[Start of Attachment]

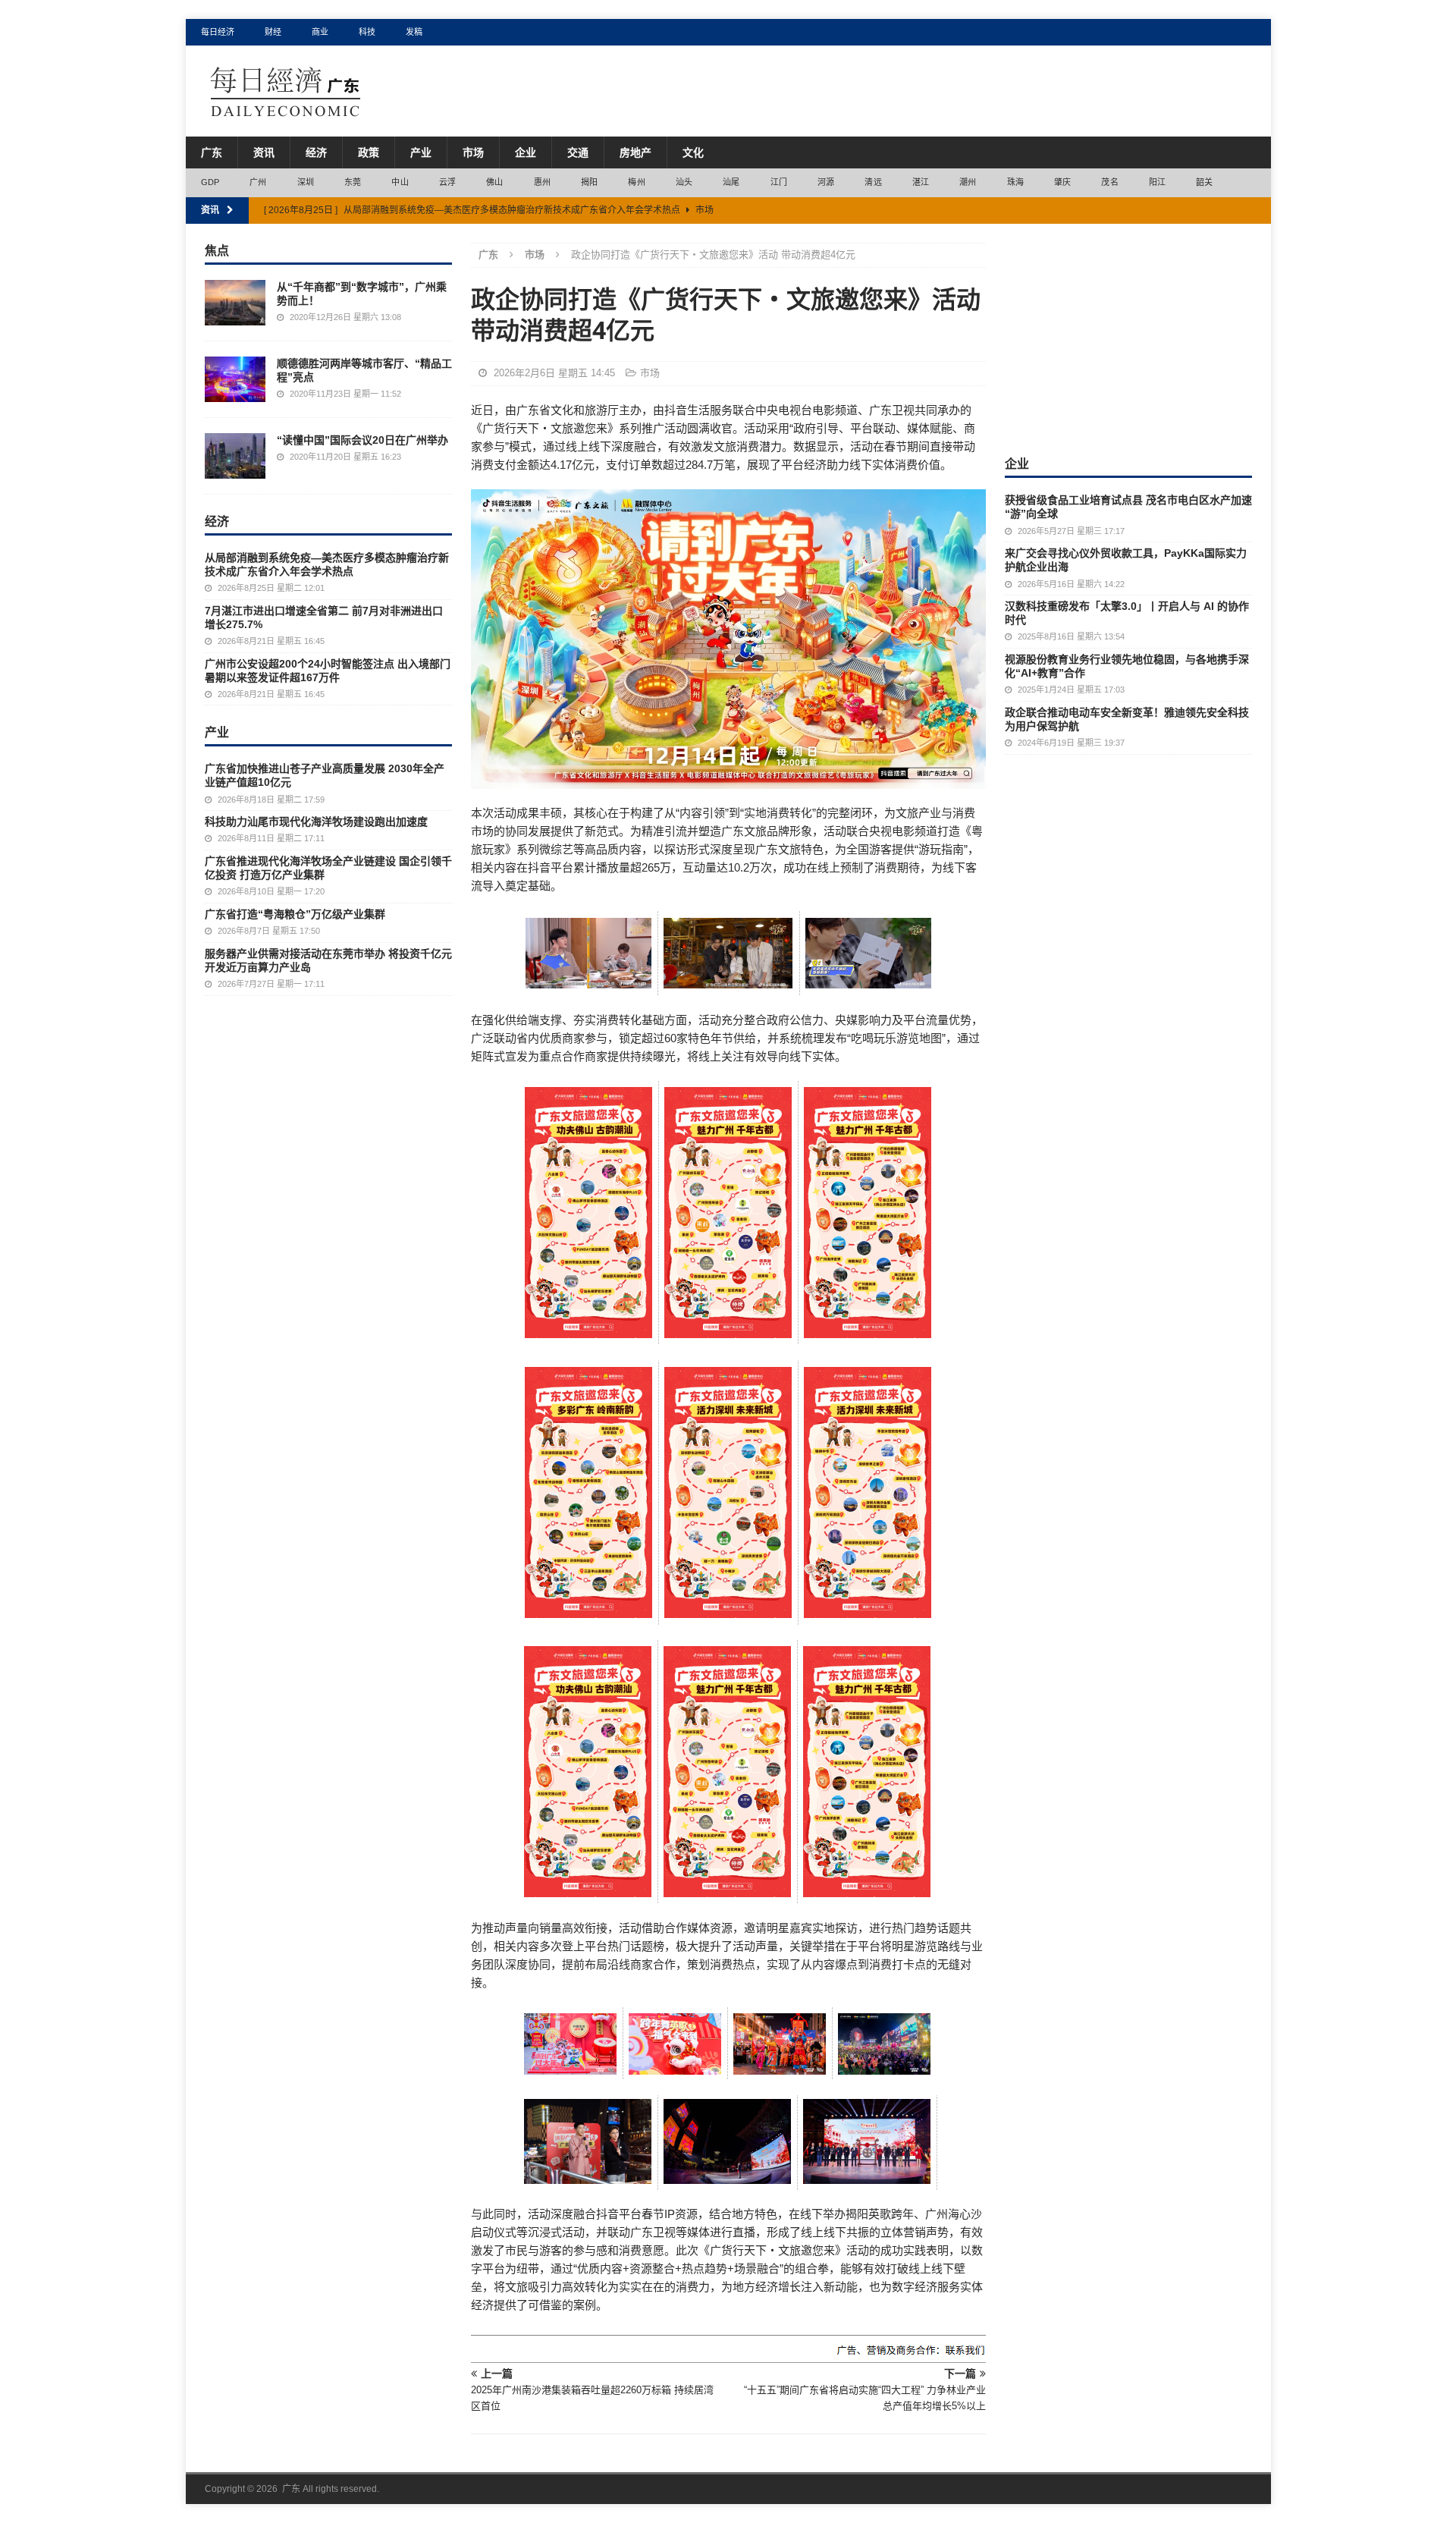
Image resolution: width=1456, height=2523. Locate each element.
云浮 (447, 182)
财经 (273, 31)
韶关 (1204, 182)
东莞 (352, 182)
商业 (320, 31)
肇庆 (1062, 182)
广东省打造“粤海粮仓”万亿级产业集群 (295, 914)
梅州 (636, 182)
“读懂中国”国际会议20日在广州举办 (362, 440)
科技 (367, 31)
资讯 (264, 152)
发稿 (414, 31)
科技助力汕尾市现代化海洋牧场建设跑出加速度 (316, 821)
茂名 (1109, 182)
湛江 (920, 182)
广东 (211, 152)
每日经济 (217, 31)
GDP (210, 182)
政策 (368, 152)
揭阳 (589, 182)
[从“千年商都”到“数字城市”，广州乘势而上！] (235, 302)
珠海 (1015, 182)
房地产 (635, 152)
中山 (399, 182)
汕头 (684, 182)
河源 (825, 182)
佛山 (494, 182)
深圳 (305, 182)
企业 (525, 152)
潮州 (967, 182)
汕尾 (731, 182)
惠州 (542, 182)
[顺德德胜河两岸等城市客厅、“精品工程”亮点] (235, 379)
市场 (473, 152)
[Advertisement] (1128, 337)
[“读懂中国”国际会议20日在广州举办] (235, 456)
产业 (420, 152)
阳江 (1157, 182)
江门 (778, 182)
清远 (872, 182)
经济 (316, 152)
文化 (693, 152)
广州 (257, 182)
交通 (577, 152)
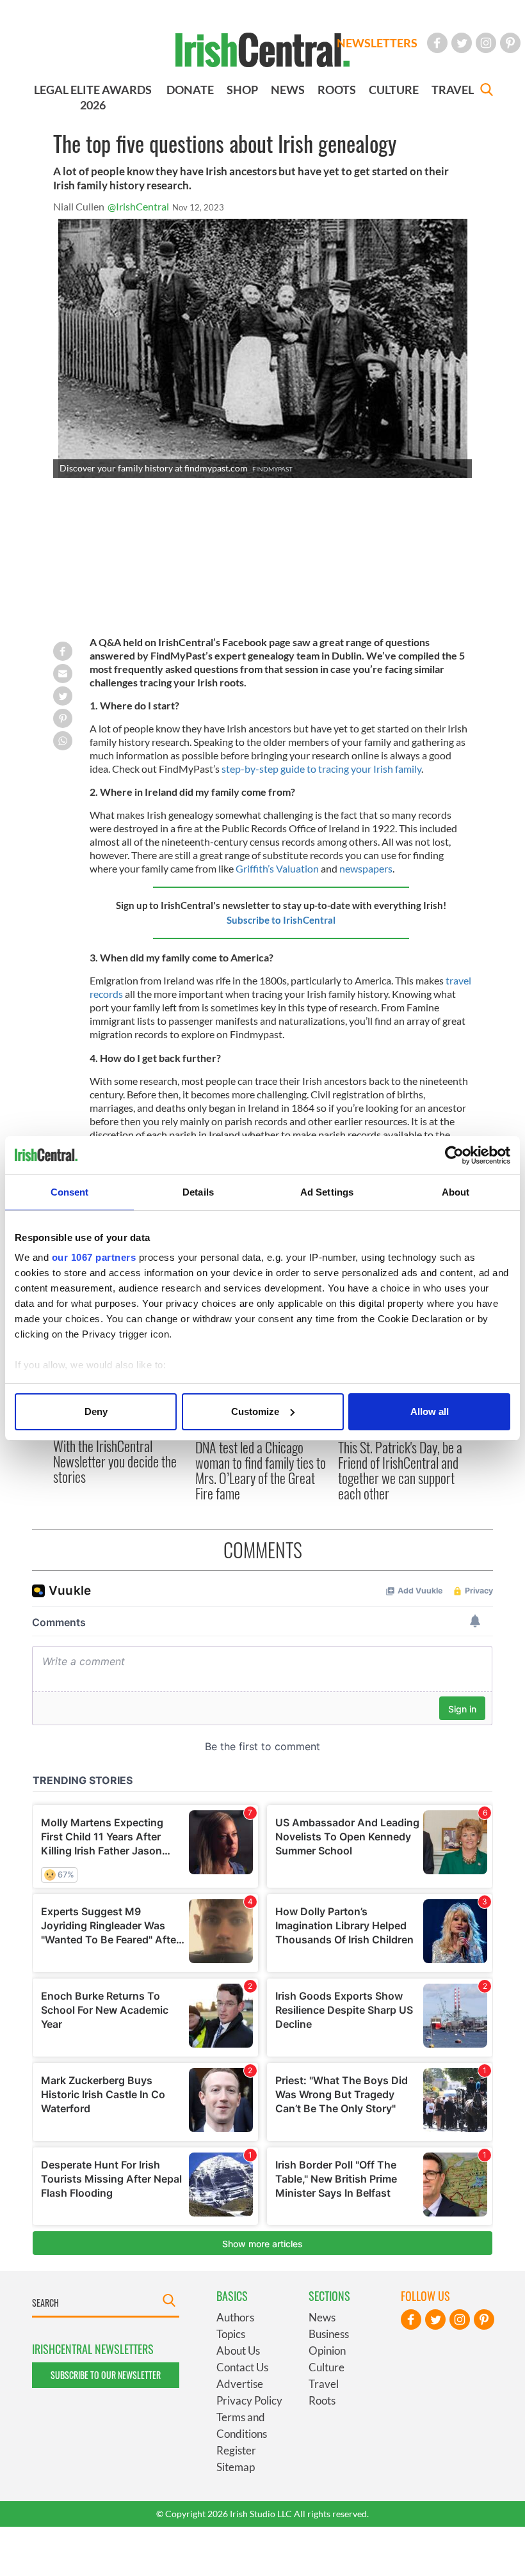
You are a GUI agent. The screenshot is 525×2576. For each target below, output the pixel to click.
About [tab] (456, 1192)
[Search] (486, 91)
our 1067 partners (94, 1257)
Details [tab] (198, 1192)
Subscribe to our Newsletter (106, 2375)
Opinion (327, 2350)
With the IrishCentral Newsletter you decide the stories (115, 1461)
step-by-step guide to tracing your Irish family (320, 769)
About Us (238, 2350)
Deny (96, 1411)
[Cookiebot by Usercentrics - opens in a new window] (454, 1155)
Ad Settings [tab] (326, 1192)
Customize (255, 1411)
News (322, 2317)
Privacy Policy (249, 2400)
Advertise (239, 2383)
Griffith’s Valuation (277, 868)
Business (329, 2334)
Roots (322, 2400)
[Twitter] (461, 43)
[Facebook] (437, 43)
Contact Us (242, 2367)
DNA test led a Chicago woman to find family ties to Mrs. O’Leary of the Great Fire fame (260, 1470)
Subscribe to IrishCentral (281, 920)
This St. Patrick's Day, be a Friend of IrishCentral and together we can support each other (400, 1470)
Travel (324, 2383)
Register (236, 2450)
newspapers (365, 868)
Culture (326, 2367)
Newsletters (377, 43)
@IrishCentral (138, 206)
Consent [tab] (70, 1192)
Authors (235, 2317)
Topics (230, 2334)
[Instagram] (486, 43)
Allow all (429, 1411)
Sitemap (235, 2467)
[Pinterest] (510, 43)
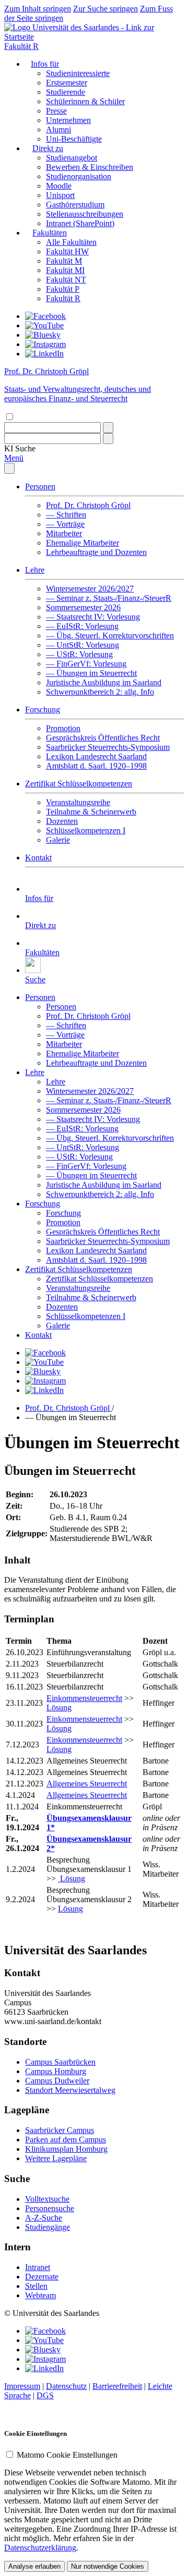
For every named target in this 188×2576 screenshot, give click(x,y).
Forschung (42, 709)
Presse (56, 110)
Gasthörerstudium (75, 204)
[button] (20, 448)
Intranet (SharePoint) (80, 223)
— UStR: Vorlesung (79, 654)
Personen (40, 486)
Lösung (59, 1707)
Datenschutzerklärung (40, 2547)
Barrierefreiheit (117, 2386)
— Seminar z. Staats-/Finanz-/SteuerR (108, 598)
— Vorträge (65, 524)
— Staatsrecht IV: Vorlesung (93, 616)
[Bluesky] (43, 334)
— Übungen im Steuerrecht (91, 673)
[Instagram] (45, 344)
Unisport (60, 195)
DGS (45, 2395)
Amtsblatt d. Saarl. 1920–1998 (96, 765)
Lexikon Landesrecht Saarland (96, 756)
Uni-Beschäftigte (74, 138)
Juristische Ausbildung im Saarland (103, 682)
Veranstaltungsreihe (78, 802)
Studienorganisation (78, 176)
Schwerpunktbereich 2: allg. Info (100, 691)
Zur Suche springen (105, 8)
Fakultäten (49, 232)
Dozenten (62, 821)
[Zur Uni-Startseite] (94, 36)
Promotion (63, 728)
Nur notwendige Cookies (107, 2566)
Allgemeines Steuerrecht (86, 1783)
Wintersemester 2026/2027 (90, 588)
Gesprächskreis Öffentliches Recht (103, 737)
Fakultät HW (67, 251)
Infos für (45, 63)
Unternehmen (68, 120)
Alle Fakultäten (71, 242)
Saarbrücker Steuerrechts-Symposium (108, 747)
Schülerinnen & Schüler (85, 101)
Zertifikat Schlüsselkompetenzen (78, 783)
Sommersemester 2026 (83, 607)
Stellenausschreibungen (84, 213)
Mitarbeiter (64, 533)
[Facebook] (45, 316)
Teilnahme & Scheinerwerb (91, 811)
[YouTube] (44, 325)
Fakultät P (62, 289)
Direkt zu (47, 148)
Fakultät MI (65, 270)
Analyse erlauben (34, 2566)
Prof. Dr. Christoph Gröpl (88, 505)
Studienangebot (71, 157)
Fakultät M (64, 260)
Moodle (59, 185)
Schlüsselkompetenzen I (85, 830)
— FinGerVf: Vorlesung (86, 663)
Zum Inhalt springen (37, 8)
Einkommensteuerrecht (84, 1698)
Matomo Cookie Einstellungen (67, 2454)
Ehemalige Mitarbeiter (82, 542)
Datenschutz (66, 2386)
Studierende (65, 92)
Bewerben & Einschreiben (89, 167)
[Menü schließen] (9, 468)
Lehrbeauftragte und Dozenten (96, 552)
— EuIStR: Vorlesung (82, 626)
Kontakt (38, 857)
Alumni (58, 129)
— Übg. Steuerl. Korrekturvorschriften (110, 635)
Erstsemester (66, 82)
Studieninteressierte (78, 73)
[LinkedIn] (44, 353)
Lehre (34, 569)
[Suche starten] (108, 427)
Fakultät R (21, 46)
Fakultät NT (66, 279)
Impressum (22, 2386)
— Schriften (66, 514)
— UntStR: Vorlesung (82, 644)
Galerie (58, 839)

[End of Attachment]

● EXERCISE AIM
Pictures excluded, give again exactly and only the lines of the material above from the line with "Newsletters (377, 43)" through the line with "Intranet (SharePoint) (80, 223)".

● SOLUTION FOR THIS EXERCISE
Newsletters (377, 43)
@IrishCentral (138, 206)
Consent [tab] (70, 1192)
Authors (235, 2317)
Topics (230, 2334)
[Instagram] (486, 43)
Allow all (429, 1411)
Sitemap (235, 2467)
[Pinterest] (510, 43)
For every named target in this 188×2576 screenshot, give click(x,y).
Forschung (42, 709)
Presse (56, 110)
Gasthörerstudium (75, 204)
[button] (20, 448)
Intranet (SharePoint) (80, 223)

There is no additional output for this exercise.